Renforcer la compétitivité économique est indispensable pour créer davantage de richesses et d’emplois.

 

 

Finances News Hebdo : Les perspectives de l’économie marocaine élaborées par la Banque mondiale tablent sur une croissance plutôt modérée à moyen terme (en 2019 et 2020). Quel commentaire faites-vous de cette croissance ?

Emanuel Pinto Moreira : À moyen terme, les perspectives économiques devraient s'améliorer sous l’hypothèse de l’évolution de la campagne agricole 2018-2019 et des nouvelles dispositions et mesures annoncées dans la Loi de Finances 2019. Le taux de croissance du PIB devrait s’accélérer en 2020 tandis que les déficits budgétaire et courant devraient diminuer ainsi que le ratio de la dette publique (Trésor) par rapport au PIB.

Sous l’hypothèse d’une production céréalière moyenne et d’une croissance modérée des activités hors agriculture, la croissance économique devrait ralentir en 2019. En l’absence de réformes structurelles plus décisives, la croissance du PIB non agricole devrait rester autour de 3,3% (un taux insuffisant pour atteindre des taux de croissance de l’ordre de 6%). Cependant, la création d'emplois restera faible dans les nouveaux secteurs industriels et services et ne pourra absorber les nouveaux entrants. La croissance devrait continuer à être soutenue en 2019 par la demande intérieure, avec cependant un rythme en léger retrait par rapport à 2018. En raison du faible niveau d’exportations à fort contenu technologique, la contribution de la demande extérieure à la croissance du PIB devrait rester cependant négative.

Les risques pesant sur la trajectoire budgétaire positive se sont concrétisés en 2018, le solde budgétaire étant estimé à -3,6% du PIB, contre un objectif indicatif de -3% dans la Loi de Finances de 2018. La réduction du déficit dépendra de mesures fiscales clés, notamment celles visant à augmenter les recettes de TVA et à réduire les exonérations fiscales et à consolider le régime d'imposition des sociétés.

Le gouvernement est également déterminé à réduire la masse salariale de la fonction publique, pour la ramener à 10,6% du PIB à moyen terme (y compris les cotisations sociales). Le déficit du compte courant a diminué, mais la dépendance vis-à-vis des importations d'énergie continue d’affecter négativement la balance commerciale.

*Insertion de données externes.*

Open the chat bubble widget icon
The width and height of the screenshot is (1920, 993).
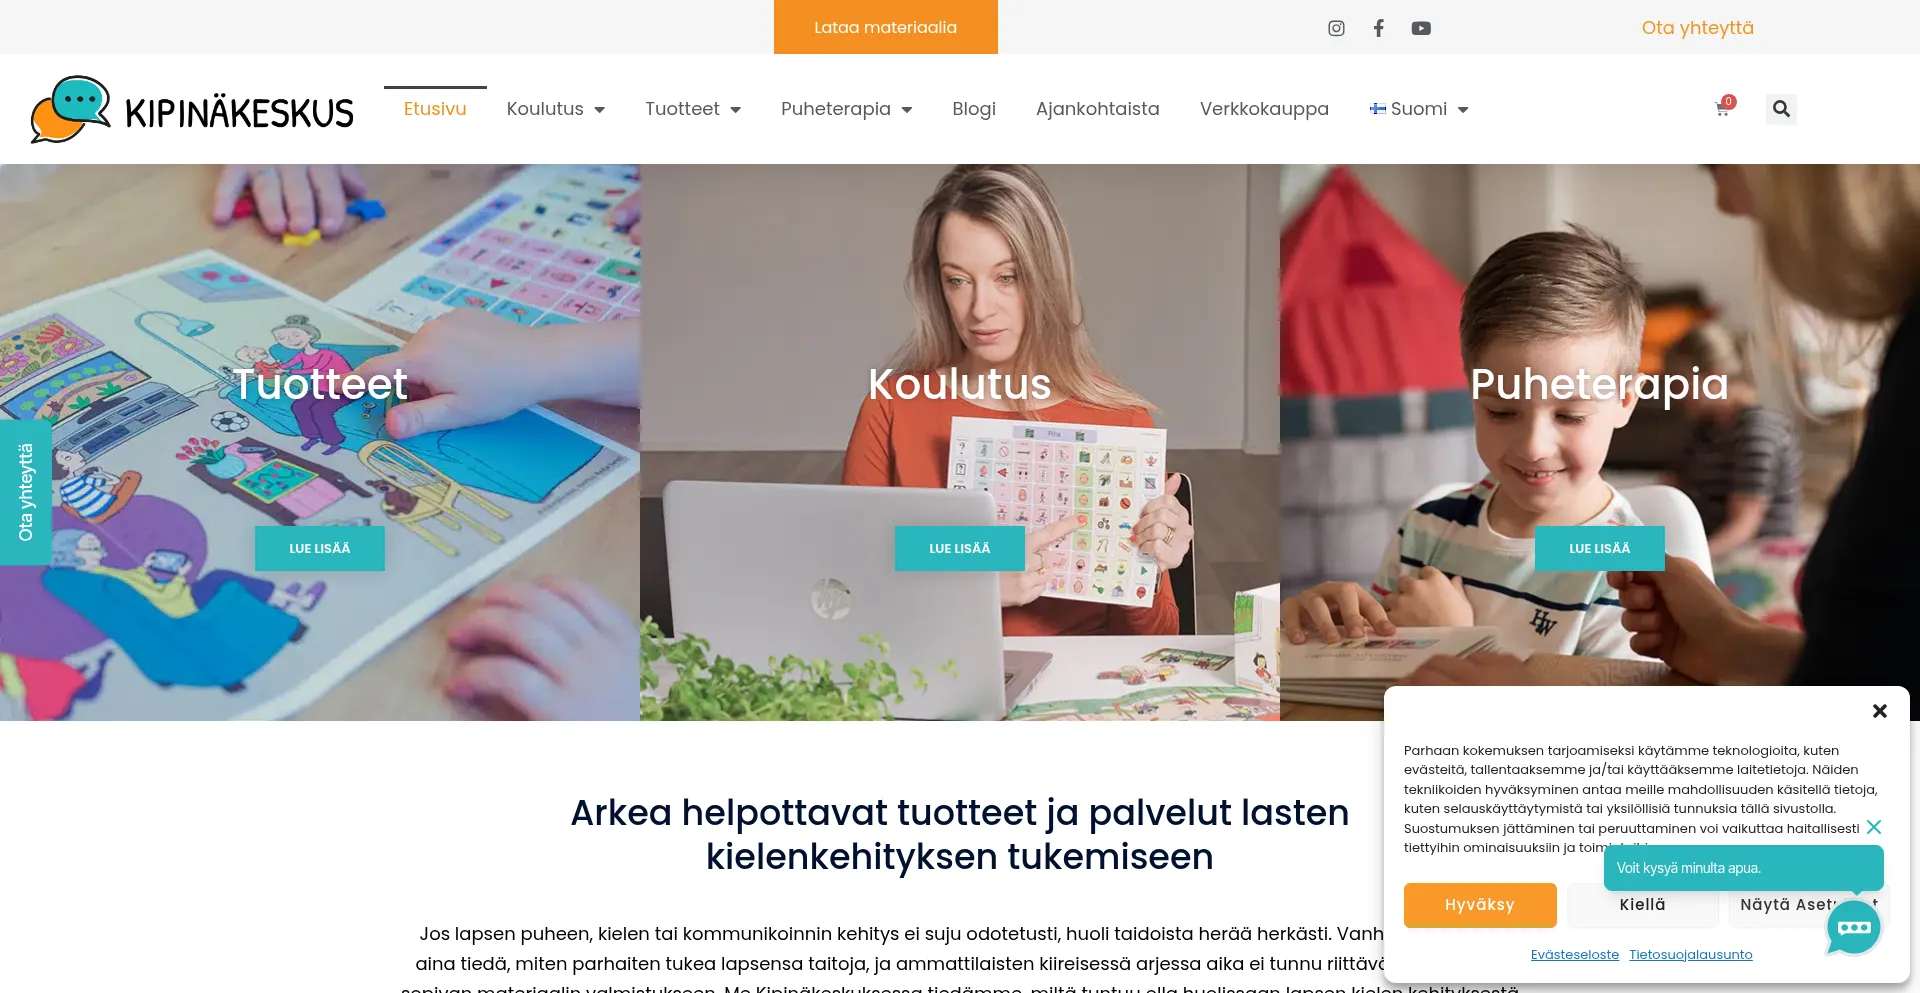tap(1853, 927)
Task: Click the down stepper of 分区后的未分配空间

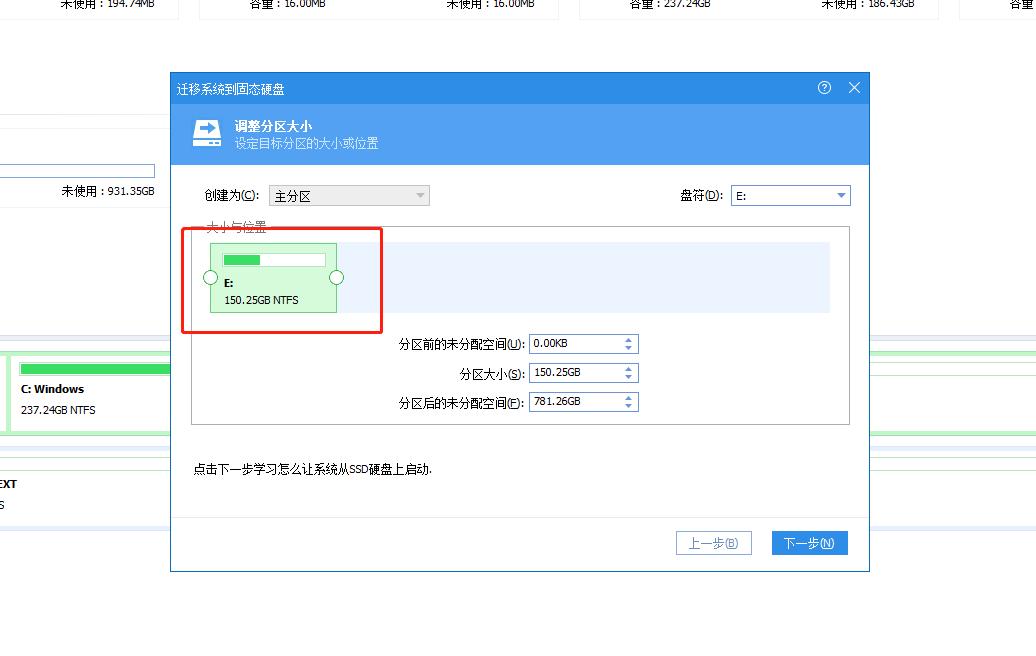Action: 628,405
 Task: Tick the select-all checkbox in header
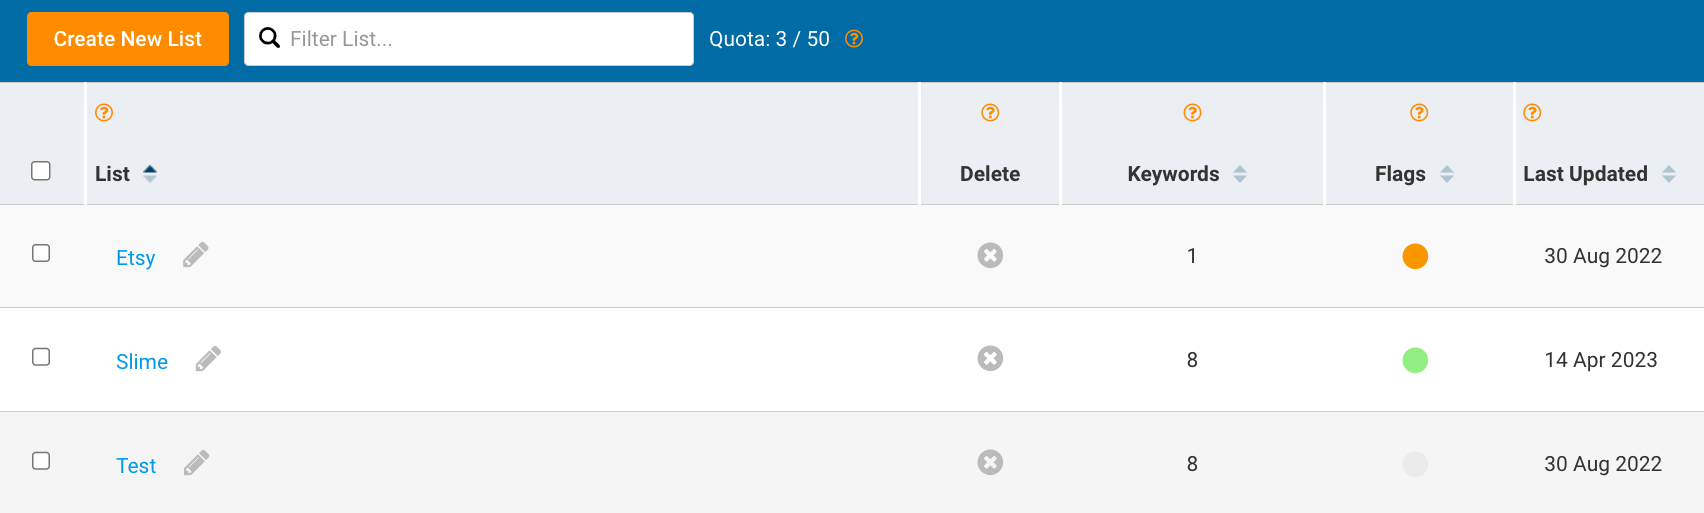[41, 171]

L’évolution incertaine des cours du pétrole reste également un facteur d’incertitude en 2019.

 

F.N.H. : Comment jugez-vous le rythme des réformes structurelles entreprises par le Maroc ? En particulier celles tendant à renforcer le climat des affaires ? 

E. P. M. : Le rythme des réformes entreprises semble soutenu mais les résultats qu’enregistre le Maroc en termes de développement économique, social et humain inclusif restent en deçà des attentes.

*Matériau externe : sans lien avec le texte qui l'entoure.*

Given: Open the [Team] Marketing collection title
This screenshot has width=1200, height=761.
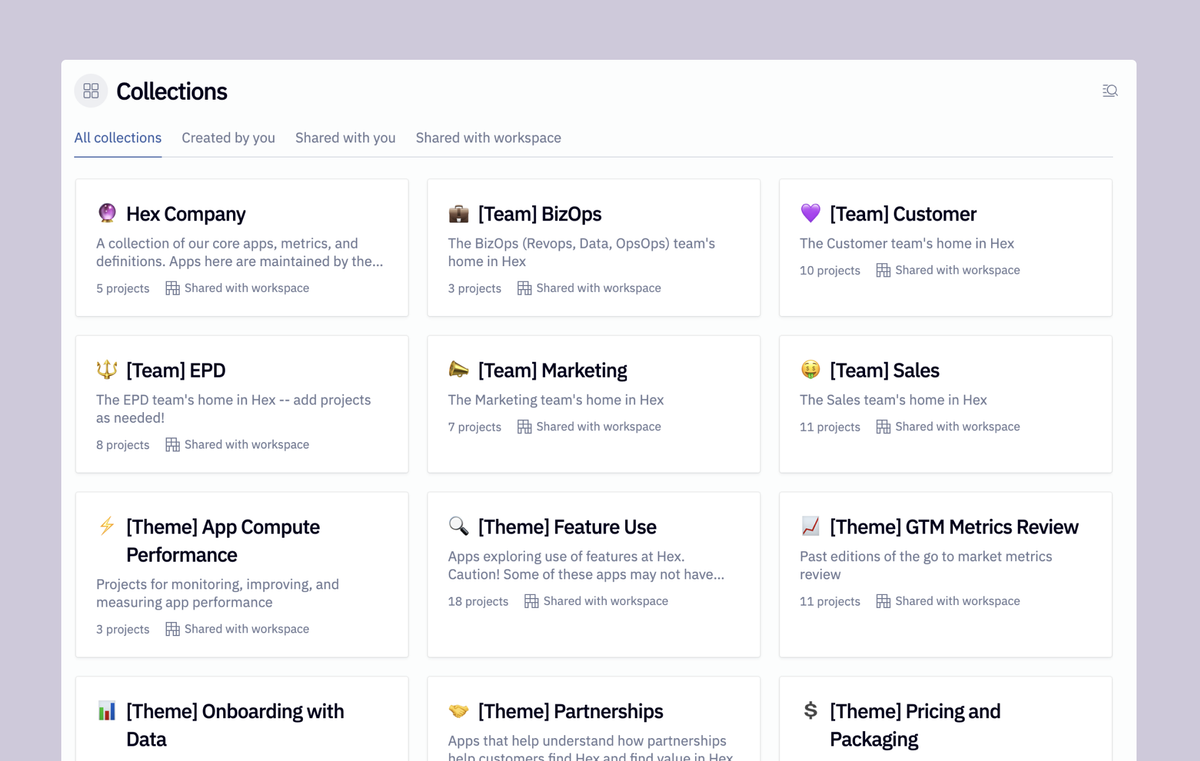Looking at the screenshot, I should tap(552, 370).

Pour se hisser parmi les économies les plus compétitives, le Maroc devra accélérer le programme de réformes afin de doper la compétitivité du pays, relever le niveau de formation de la population, assurer une meilleure adéquation formation-emploi et renforcer la cohérence des politiques publiques. En effet, renforcer la compétitivité économique est indispensable pour élargir et diversifier les marchés et créer davantage de richesses et d’emplois. Ceci appelle au renouvellement du modèle de développement, comme indiqué plus haut, pour générer des gains de productivité par le secteur privé et les exportations. Ce nouveau modèle devrait permettre la mise en œuvre de réformes qui lèveraient les obstacles au développement du secteur privé, notamment en réduisant le poids de l’Etat dans l’activité économique et le renforcement de partenariats public-privé (PPP) ainsi qu’un plus grand investissement dans le capital humain à travers les réformes de l’éducation, de la santé et de la petite enfance, sans oublier un développement territorial équitable et durable.

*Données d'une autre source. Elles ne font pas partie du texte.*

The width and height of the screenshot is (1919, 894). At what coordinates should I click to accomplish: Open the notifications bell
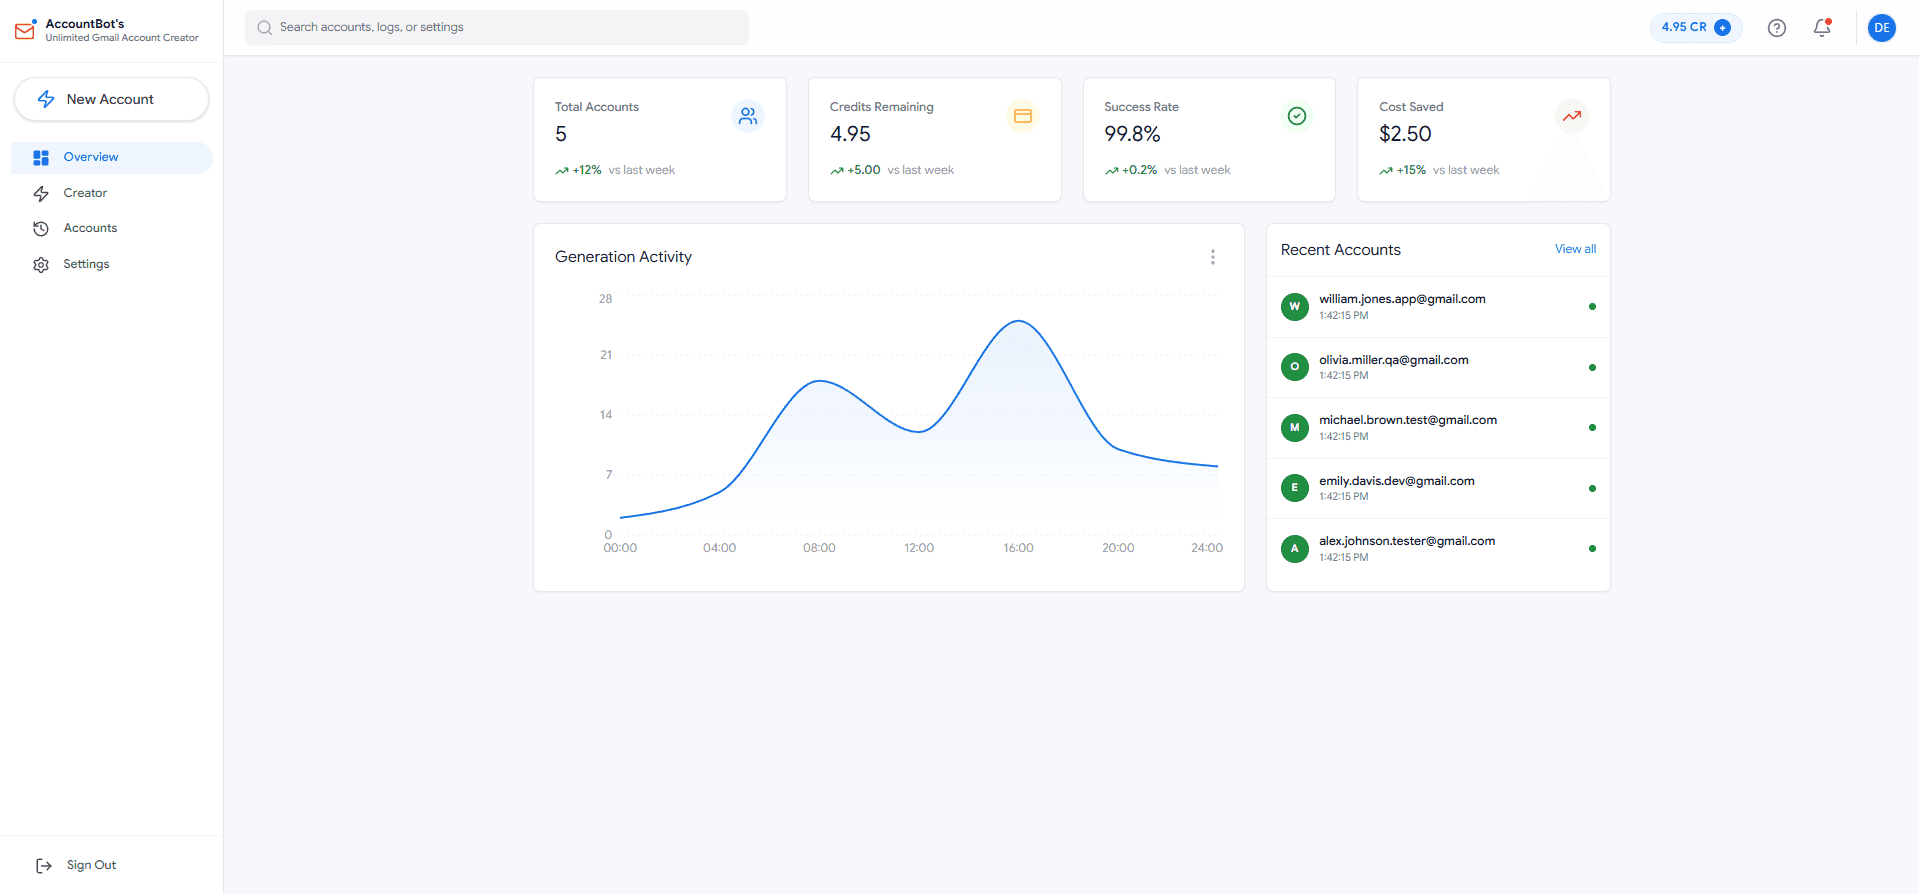pos(1822,28)
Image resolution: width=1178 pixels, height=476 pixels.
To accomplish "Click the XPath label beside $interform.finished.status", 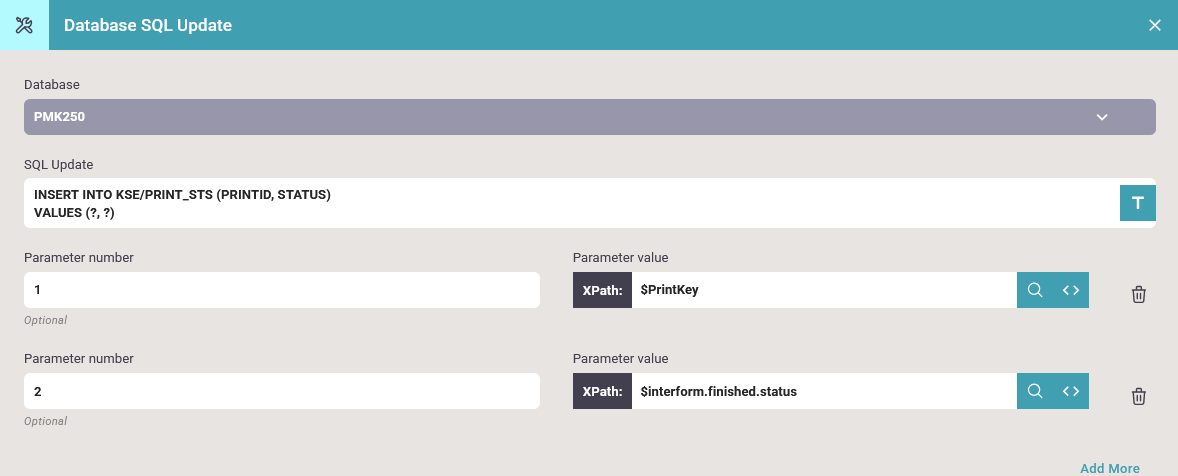I will tap(603, 391).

Une bonne gouvernance économique et la promotion d’une plus grande participation des femmes dans l’activité économique devraient aussi être au centre du nouveau modèle de développement.

 

F.N.H. : Le rapport «Perspectives économiques mondiales 2019» dresse un panorama assez sombre de l’économie mondiale. Jusqu’à quel point notre économie est-elle exposée aux risques globaux cités dans le rapport ?

E. P. M. : Comme la plupart des pays en développement, l’économie marocaine est exposée aux risques externes liés à l’évolution de l’économie mondiale. Les perspectives économiques mondiales moins favorables et singulièrement les incertitudes du commerce international dues à la guerre commerciale que se livrent les grandes puissances économiques et celles de l’environnement des politiques des marchés de capitaux peuvent créer une plus grande volatilité des marchés financiers et réduire la confiance des investisseurs internationaux et en conséquence l’investissement au Maroc.

En outre, la faiblesse de la croissance projetée dans la zone Euro peut affecter la croissance économique et par la suite les équilibres des comptes budgétaires et extérieurs du Maroc. Enfin, les risques géopolitiques dans la région Moyen-Orient et Afrique du Nord pourraient se traduire par une augmentation des prix du pétrole et des effets négatifs sur le tourisme et la confiance des investisseurs.

Cependant, l’économie marocaine a généralement montré une forte résilience aux chocs et risques extérieurs grâce à une gestion macroéconomique prudente et à un niveau de réserves relativement confortable.